The Mathis '46 is now parked in front of celebrated lowbrow artist Chris Cooper's house in California. "Coop" and son Lil Coop (without beard) needed a reliable family car, and the old Garymobile is the perfect choice for the job. Bonus: It's Navarro-approved. (Photos courtesy of Coop)


SGE regulars Tim Jones and Beth Main checked in last week from Panama, Iowa. We've been hoping for some action shots of their Comp Coupe, but as they were preparing it for their local spring opener, the driver (Beth) inexplicably broke her neck!

The injury may have occurred while going for a high note with her sled dog team, which doubles as the Panama, Iowa Choral Society (shown here in dress rehearsal). Tim narrates: "We're still not sure how or when she did it. She was having neck pain and went to the doctor. Found out she broke the C-1 vertebrae. She was told not to race the car or the sled team for a year. She's not a good patient. Went fishing a week after surgery, and ran the dogs last winter." 

The defiant angler. Don't tell her doctor! 

The defiant racer. Don't tell her doctor!

The defiant-but-healthy Beth Main, conditioning her neck for violent high G-force whiplash launches in a blown alky Comp Coupe. The SGE Nation salutes you!

Beth and Tim are using the down time wisely: "Beth had been working on a 4-53 blower (more old timey than our current 6-71 set-up), so we figured now we have time to finish it." And so they did, complete with a home-made drive assembly! Well worth one lousy vertebrae. (Photos courtesy of Tim Jones)


No Model A updates this week (due to recording studio logistics), but my old race car made the news again. My would-be masterpiece build was sold under duress on the cheap ($3K), to racer pal Rick Smith, who ran it for a couple of seasons, then offed it to Rich Feicheer, who got the thing down into the 8's (it was designed to run C/Gas on a 10.60 index)! It came up for sale last week for $21,500. Odd to think that something I cobbled together on a shoestring could demand such a price. I'm kind of flattered, though Craig Wallace and Rick Smith nicely finished the roughed-in car upon taking delivery from me. (Scotty shot)

Feicheer is better known for his '34 coupe. For good reason. Still, the old BTU '58 Anglia has been keeping pretty impressive company. We'll be watching to see what happens to it next. (Photo courtesy of Hot Rod magazine)

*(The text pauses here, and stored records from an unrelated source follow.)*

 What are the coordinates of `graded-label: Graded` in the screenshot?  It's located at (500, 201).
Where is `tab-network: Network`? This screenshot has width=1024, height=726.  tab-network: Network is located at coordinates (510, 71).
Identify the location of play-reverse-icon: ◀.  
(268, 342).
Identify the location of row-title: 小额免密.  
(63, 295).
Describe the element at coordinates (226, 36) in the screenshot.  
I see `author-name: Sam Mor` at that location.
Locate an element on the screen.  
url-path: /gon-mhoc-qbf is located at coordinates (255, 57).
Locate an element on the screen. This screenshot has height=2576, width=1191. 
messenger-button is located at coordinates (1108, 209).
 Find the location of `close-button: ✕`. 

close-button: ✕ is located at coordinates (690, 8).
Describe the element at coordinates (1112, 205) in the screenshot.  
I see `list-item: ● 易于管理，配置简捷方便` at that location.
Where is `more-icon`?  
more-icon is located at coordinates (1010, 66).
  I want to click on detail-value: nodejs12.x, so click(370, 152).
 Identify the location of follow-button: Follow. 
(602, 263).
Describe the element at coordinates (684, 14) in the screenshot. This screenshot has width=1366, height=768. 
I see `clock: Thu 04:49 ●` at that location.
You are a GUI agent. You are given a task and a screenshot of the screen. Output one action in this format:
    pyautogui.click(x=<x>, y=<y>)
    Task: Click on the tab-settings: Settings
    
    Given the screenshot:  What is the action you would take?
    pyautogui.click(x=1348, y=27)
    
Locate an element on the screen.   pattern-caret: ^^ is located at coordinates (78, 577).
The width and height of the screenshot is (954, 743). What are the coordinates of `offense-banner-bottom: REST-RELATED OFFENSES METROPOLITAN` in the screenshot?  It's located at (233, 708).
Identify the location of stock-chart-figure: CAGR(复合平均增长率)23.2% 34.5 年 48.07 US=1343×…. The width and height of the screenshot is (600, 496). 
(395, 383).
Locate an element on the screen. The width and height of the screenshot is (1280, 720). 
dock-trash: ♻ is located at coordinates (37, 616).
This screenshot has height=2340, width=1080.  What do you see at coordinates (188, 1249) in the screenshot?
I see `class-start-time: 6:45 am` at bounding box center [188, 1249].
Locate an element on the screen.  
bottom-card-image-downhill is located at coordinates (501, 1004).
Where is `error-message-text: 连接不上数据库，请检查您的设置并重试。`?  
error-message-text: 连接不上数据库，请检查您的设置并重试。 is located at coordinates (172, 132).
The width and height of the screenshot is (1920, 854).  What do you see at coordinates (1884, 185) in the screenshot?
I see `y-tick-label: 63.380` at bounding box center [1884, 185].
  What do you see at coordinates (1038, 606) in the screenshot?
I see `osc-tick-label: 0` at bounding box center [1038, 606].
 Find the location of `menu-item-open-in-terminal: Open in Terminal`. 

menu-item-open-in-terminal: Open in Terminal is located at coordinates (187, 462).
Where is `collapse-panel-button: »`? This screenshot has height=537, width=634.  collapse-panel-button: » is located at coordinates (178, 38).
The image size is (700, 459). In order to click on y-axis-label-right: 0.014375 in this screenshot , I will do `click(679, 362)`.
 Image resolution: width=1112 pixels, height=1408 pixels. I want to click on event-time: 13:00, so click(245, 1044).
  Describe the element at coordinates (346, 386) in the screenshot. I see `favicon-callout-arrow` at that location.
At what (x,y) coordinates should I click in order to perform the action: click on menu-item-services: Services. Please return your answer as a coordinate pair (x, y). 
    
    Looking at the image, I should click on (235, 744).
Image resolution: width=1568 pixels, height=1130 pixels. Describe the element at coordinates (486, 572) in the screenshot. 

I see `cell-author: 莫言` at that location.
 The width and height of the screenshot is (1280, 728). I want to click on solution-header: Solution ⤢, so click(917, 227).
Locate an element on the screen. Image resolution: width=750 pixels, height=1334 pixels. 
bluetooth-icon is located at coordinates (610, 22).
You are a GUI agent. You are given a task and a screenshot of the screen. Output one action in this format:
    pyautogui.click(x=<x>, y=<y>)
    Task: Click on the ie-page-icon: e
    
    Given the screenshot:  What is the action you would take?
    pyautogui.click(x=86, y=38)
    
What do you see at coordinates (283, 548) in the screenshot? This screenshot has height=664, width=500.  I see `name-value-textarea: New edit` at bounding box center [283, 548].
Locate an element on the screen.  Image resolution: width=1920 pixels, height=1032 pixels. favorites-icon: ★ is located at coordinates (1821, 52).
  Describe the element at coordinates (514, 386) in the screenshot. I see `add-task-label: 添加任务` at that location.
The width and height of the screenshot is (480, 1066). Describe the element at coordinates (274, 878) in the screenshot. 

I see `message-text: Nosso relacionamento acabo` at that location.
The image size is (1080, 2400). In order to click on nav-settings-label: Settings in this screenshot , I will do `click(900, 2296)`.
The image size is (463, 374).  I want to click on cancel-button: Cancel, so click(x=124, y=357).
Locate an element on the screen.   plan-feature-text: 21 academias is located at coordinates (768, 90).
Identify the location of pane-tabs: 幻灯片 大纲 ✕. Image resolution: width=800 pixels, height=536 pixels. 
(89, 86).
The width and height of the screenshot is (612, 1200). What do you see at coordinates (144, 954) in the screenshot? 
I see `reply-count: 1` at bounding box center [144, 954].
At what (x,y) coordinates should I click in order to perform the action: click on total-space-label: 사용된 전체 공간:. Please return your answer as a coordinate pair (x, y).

Iowa sled dogs don't just sing and race. They also take a daily census of the squirrel population around the farm. Give a wrong answer on the census, and the chase is on! (Photo courtesy of Tim Jones)

This is Sebastian, out for a stroll on his daddy's prize toolbox. We can't tell you who Sebastian's dad is, but we can tell you it's venerated hot rod artist Jimmy Smith. (Photo courtesy of Jimmy Smith)


For Beth Main. Please take care of yourself and get in that race car seat ASAP! If need be, perhaps the SGE Nation can band together and help you get a HANS device.